Видимо, в аптеке Моргота просветили, как надо лечить детей с простуженными ушами, потому что вернулся он полный оптимизма, с растворимым аспирином, витаминами, каплями в ухо и колючей серой ватой. Первуня к тому времени ревел непрерывно.

- Мля, ты заткнешься когда-нибудь? - спросил Моргот как только мог ласково, доверив нам с Бубликом изучать инструкцию по применению шипучего аспирина. - Ложись на бок и не шевелись!
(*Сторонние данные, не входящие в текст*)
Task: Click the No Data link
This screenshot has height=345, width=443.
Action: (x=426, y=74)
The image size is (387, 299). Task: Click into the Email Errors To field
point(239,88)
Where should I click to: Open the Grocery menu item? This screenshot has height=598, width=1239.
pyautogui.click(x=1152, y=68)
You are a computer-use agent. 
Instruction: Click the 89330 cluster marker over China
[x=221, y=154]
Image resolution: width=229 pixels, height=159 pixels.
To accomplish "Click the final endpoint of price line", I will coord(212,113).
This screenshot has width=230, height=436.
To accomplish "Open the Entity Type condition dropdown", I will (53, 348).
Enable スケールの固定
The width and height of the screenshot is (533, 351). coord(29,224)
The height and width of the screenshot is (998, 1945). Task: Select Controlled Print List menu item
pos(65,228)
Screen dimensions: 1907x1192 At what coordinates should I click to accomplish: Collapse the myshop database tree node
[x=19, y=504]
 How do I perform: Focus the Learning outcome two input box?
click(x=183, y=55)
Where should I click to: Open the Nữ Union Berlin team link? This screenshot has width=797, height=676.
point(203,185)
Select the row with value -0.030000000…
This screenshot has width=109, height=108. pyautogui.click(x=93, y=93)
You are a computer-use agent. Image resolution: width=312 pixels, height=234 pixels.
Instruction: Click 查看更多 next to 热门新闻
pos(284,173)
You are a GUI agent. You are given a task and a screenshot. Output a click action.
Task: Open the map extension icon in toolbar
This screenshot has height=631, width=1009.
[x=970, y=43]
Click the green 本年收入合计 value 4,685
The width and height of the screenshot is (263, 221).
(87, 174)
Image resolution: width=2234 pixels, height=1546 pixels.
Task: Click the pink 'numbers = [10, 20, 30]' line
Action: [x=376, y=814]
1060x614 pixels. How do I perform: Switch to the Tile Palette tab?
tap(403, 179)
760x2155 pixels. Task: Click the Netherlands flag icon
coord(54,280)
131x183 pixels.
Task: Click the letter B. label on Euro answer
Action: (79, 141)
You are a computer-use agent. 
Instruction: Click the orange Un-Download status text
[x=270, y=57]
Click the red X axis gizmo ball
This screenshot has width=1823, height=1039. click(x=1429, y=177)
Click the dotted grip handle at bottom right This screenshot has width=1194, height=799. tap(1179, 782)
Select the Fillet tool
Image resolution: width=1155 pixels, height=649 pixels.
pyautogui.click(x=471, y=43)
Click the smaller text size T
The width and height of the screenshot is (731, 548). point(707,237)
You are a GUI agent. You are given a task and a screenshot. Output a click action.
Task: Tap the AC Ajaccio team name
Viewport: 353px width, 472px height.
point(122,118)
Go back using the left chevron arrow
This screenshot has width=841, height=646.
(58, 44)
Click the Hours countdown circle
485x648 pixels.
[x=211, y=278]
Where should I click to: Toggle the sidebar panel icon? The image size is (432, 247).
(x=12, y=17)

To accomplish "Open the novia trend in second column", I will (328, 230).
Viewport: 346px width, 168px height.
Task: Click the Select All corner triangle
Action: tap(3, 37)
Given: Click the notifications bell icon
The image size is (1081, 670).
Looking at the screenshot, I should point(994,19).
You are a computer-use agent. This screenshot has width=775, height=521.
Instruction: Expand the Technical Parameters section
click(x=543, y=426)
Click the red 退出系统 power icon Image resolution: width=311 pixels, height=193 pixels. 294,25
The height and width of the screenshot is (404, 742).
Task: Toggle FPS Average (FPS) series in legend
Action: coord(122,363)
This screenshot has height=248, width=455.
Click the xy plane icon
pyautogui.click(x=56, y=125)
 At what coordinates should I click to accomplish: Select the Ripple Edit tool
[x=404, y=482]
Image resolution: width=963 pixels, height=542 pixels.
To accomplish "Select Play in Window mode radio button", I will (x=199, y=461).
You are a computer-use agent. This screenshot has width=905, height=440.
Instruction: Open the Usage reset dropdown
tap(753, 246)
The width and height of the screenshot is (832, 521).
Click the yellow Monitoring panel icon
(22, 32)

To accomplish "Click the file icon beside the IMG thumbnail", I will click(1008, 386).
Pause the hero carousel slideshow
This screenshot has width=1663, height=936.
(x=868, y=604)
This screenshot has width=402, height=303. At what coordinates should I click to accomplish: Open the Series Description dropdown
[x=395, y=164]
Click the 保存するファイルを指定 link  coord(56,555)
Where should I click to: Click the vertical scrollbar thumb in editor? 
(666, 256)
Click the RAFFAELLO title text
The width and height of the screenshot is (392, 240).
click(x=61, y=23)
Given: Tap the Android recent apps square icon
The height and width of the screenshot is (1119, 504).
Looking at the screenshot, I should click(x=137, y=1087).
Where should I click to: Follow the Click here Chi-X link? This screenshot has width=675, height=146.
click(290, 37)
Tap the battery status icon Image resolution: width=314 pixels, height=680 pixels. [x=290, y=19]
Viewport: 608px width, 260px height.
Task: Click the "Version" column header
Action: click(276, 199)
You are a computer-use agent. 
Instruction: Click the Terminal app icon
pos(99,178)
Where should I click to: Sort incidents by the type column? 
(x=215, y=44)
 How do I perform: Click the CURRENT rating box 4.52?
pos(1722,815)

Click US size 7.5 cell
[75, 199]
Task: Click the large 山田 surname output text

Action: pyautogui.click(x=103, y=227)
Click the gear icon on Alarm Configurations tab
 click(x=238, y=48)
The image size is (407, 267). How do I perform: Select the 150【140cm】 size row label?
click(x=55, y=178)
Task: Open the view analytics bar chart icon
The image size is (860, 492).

Первуня, конечно, лег не на тот бок, но Моргот не сразу это заметил, долго примеривался и капнул-таки в здоровое ухо.

- Моргот, а в больное ухо оно через голову протечет? - спросил Первуня, слегка успокоившись.

- Чего?

- Ну, если на этом боку лежать, то в больное ухо же протечет?

- Где у тебя больное ухо, балбес? Наверняка протечет, если мозгов нет! Поворачивайся на другой бок!

- Но если же протечет, зачем поворачиваться?

- Слушай, что говорят, и помалкивай, - прошипел Моргот.

Мы к тому времени растворили аспирин в кружке и подошли к кровати. Я помню, меня очень удивило, что у Моргота дрожат руки. Так сильно, что в ухо ему было не попасть. Первуня же снова заплакал, тихо и жалобно, отчего его плечи вздрагивали, делая задачу Моргота и вовсе невыполнимой.

- Ты можешь лежать и не дергаться? - рявкнул он, выругался и снова попытался поднести резиновый наконечник темного флакона к уху.

- Я лежу, - заревел Первуня в полный голос и ткнулся лицом в подушку.

- Мля… - Моргот выпрямился и вытер лоб.

- Моргот, ты не волнуйся, капли капать - это не больно совсем, - сказал я.

- Да пошел ты… - сквозь зубы пробормотал Моргот. - Сказали - три капли и не больше, а то ухо сожжешь. Сколько я уже капнул, ты считал?

- Наверно, одну… - вздохнул Силя - у него у самого ухо было синим и оттопыренным.

- Точно?

- Наверно, точно.

- Мля. Первуня, мать твою… Лежи спокойно, понял?

- Ага, - немедленно согласился тот и на секунду перестал плакать.

Ухо было благополучно заткнуто куском ваты, ватой же Моргот обмотал Первуне голову - безо всякой экономии, отчего тот стал похож на головастика. Аспирин через полчаса сделал свое дело: Первуня поплакал еще немного и уснул. Моргот ушел в свою каморку, не дожидаясь, когда это произойдет, и со злостью хлопнул дверью.